## Available data
%%

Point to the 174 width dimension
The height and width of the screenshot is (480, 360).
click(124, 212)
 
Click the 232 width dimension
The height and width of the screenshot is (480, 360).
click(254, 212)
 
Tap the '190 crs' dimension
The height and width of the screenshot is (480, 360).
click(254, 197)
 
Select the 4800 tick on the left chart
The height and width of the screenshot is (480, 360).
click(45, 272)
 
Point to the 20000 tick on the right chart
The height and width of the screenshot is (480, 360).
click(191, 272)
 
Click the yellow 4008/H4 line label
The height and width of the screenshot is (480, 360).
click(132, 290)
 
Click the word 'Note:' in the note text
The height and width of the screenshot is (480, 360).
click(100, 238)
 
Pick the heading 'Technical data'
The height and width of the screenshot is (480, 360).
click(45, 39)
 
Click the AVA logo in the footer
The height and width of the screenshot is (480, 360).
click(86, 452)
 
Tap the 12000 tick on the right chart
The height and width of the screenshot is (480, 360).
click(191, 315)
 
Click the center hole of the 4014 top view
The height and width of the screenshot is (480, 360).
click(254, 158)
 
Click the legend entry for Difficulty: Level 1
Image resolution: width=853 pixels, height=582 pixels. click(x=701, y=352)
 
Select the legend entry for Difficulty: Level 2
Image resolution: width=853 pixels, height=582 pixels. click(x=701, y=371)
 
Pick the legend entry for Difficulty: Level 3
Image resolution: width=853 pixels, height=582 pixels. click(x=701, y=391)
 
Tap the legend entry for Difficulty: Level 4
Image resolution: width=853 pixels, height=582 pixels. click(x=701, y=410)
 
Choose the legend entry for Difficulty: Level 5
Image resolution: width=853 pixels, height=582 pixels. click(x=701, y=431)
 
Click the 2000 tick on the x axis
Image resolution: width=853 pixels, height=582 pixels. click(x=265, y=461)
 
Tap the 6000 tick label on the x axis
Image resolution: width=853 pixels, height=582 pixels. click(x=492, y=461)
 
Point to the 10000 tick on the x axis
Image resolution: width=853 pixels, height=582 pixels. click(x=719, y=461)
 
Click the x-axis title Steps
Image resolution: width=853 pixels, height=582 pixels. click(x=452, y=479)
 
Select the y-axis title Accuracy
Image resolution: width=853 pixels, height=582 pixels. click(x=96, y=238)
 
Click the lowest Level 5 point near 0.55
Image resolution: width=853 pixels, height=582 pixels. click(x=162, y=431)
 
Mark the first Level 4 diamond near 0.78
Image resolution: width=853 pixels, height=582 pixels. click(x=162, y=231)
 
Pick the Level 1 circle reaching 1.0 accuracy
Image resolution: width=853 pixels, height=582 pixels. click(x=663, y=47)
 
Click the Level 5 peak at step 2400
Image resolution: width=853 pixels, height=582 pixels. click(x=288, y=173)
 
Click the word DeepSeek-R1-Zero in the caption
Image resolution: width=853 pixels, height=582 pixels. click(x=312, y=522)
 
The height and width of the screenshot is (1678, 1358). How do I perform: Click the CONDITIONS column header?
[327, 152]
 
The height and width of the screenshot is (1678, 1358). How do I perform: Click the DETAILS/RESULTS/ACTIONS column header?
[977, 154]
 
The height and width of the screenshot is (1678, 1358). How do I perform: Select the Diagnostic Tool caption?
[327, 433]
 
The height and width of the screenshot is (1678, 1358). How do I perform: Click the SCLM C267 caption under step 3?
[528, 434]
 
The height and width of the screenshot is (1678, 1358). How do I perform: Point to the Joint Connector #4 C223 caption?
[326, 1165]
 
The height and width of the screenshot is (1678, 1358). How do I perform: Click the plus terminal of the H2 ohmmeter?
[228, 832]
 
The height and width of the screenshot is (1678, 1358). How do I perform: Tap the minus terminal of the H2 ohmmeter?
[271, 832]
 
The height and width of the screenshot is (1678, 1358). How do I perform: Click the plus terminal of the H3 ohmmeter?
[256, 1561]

%%

## Exercise description
Reproduce the listing above line for line, without any changes.

## Full answer
Point to the 174 width dimension
The height and width of the screenshot is (480, 360).
click(124, 212)
 
Click the 232 width dimension
The height and width of the screenshot is (480, 360).
click(254, 212)
 
Tap the '190 crs' dimension
The height and width of the screenshot is (480, 360).
click(254, 197)
 
Select the 4800 tick on the left chart
The height and width of the screenshot is (480, 360).
click(45, 272)
 
Point to the 20000 tick on the right chart
The height and width of the screenshot is (480, 360).
click(191, 272)
 
Click the yellow 4008/H4 line label
The height and width of the screenshot is (480, 360).
click(132, 290)
 
Click the word 'Note:' in the note text
The height and width of the screenshot is (480, 360).
click(100, 238)
 
Pick the heading 'Technical data'
The height and width of the screenshot is (480, 360).
click(45, 39)
 
Click the AVA logo in the footer
The height and width of the screenshot is (480, 360).
click(86, 452)
 
Tap the 12000 tick on the right chart
The height and width of the screenshot is (480, 360).
click(191, 315)
 
Click the center hole of the 4014 top view
The height and width of the screenshot is (480, 360).
click(254, 158)
 
Click the legend entry for Difficulty: Level 1
Image resolution: width=853 pixels, height=582 pixels. click(x=701, y=352)
 
Select the legend entry for Difficulty: Level 2
Image resolution: width=853 pixels, height=582 pixels. click(x=701, y=371)
 
Pick the legend entry for Difficulty: Level 3
Image resolution: width=853 pixels, height=582 pixels. click(x=701, y=391)
 
Tap the legend entry for Difficulty: Level 4
Image resolution: width=853 pixels, height=582 pixels. click(x=701, y=410)
 
Choose the legend entry for Difficulty: Level 5
Image resolution: width=853 pixels, height=582 pixels. click(x=701, y=431)
 
Click the 2000 tick on the x axis
Image resolution: width=853 pixels, height=582 pixels. click(x=265, y=461)
 
Tap the 6000 tick label on the x axis
Image resolution: width=853 pixels, height=582 pixels. click(x=492, y=461)
 
Point to the 10000 tick on the x axis
Image resolution: width=853 pixels, height=582 pixels. click(x=719, y=461)
 
Click the x-axis title Steps
Image resolution: width=853 pixels, height=582 pixels. click(x=452, y=479)
 
Select the y-axis title Accuracy
Image resolution: width=853 pixels, height=582 pixels. click(x=96, y=238)
 
Click the lowest Level 5 point near 0.55
Image resolution: width=853 pixels, height=582 pixels. click(x=162, y=431)
 
Mark the first Level 4 diamond near 0.78
Image resolution: width=853 pixels, height=582 pixels. click(x=162, y=231)
 
Pick the Level 1 circle reaching 1.0 accuracy
Image resolution: width=853 pixels, height=582 pixels. click(x=663, y=47)
 
Click the Level 5 peak at step 2400
Image resolution: width=853 pixels, height=582 pixels. click(x=288, y=173)
 
Click the word DeepSeek-R1-Zero in the caption
Image resolution: width=853 pixels, height=582 pixels. click(x=312, y=522)
 
The height and width of the screenshot is (1678, 1358). How do I perform: Click the CONDITIONS column header?
[327, 152]
 
The height and width of the screenshot is (1678, 1358). How do I perform: Click the DETAILS/RESULTS/ACTIONS column header?
[977, 154]
 
The height and width of the screenshot is (1678, 1358). How do I perform: Select the Diagnostic Tool caption?
[327, 433]
 
The height and width of the screenshot is (1678, 1358). How do I perform: Click the SCLM C267 caption under step 3?
[528, 434]
 
The height and width of the screenshot is (1678, 1358). How do I perform: Point to the Joint Connector #4 C223 caption?
[326, 1165]
 
The height and width of the screenshot is (1678, 1358). How do I perform: Click the plus terminal of the H2 ohmmeter?
[228, 832]
 
The height and width of the screenshot is (1678, 1358). How do I perform: Tap the minus terminal of the H2 ohmmeter?
[271, 832]
 
The height and width of the screenshot is (1678, 1358). How do I perform: Click the plus terminal of the H3 ohmmeter?
[256, 1561]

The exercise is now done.